PROVIDED DATA =>

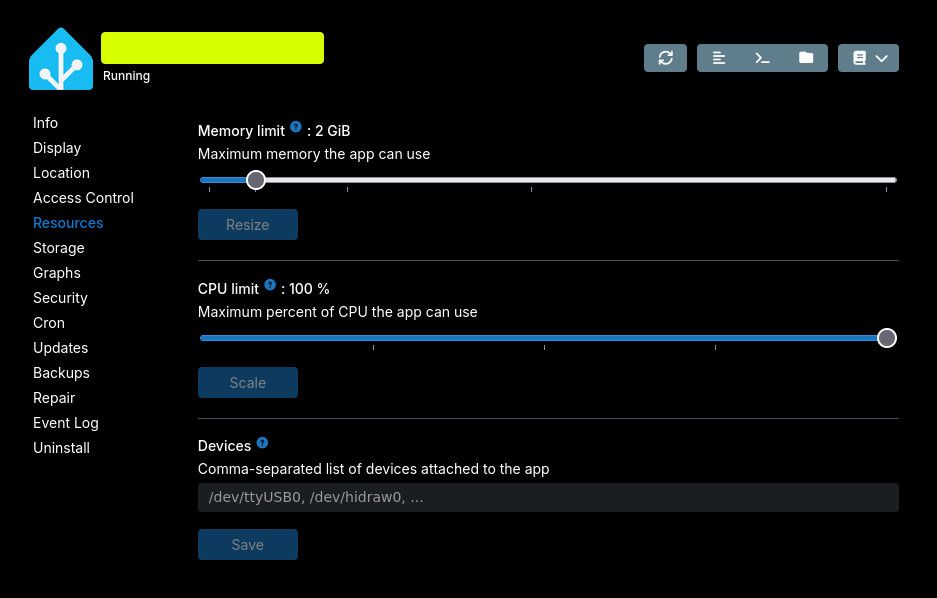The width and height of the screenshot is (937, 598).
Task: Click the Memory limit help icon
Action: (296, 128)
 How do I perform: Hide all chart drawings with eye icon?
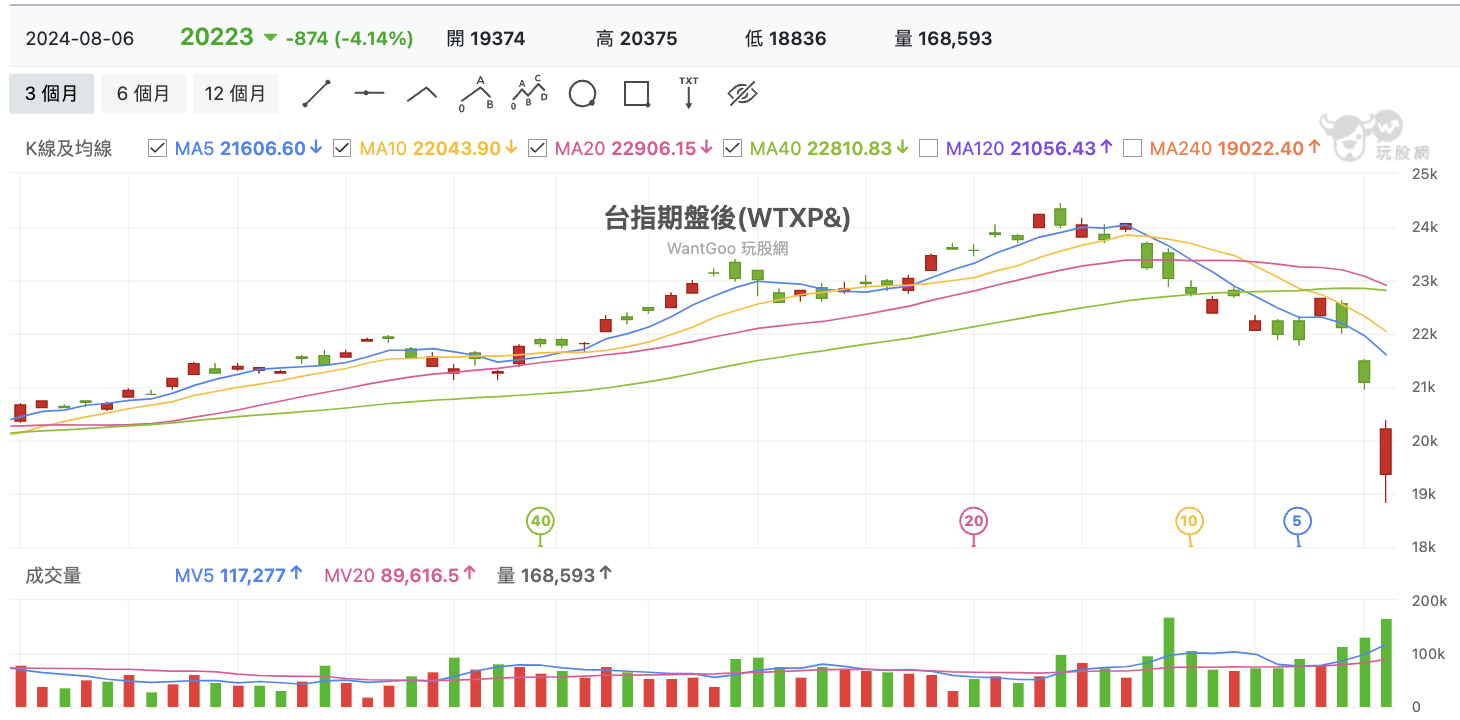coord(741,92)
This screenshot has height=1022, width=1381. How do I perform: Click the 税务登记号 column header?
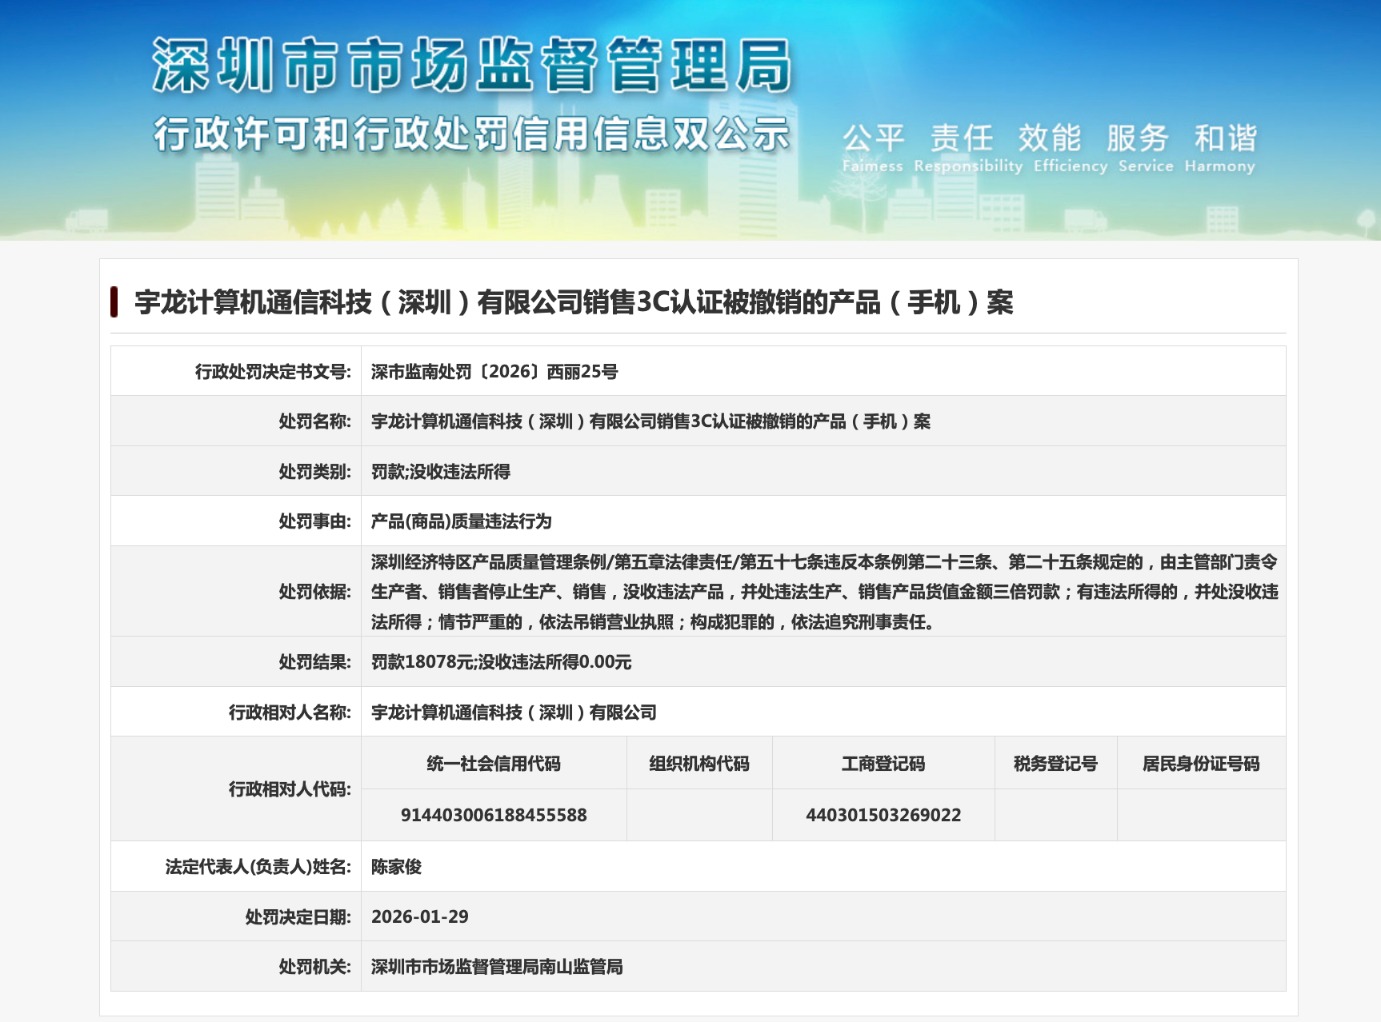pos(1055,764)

WHAT YOU HAVE TO DO => With pictures left out, repeat exactly the lines from the line bearing "How do I perform: Hide" through the final line of the records above.

YOUR RESPONSE =>
 How do I perform: Hide all chart drawings with eye icon?
coord(741,92)
This screenshot has height=1022, width=1381. How do I perform: Click the 税务登记号 column header?
pos(1055,764)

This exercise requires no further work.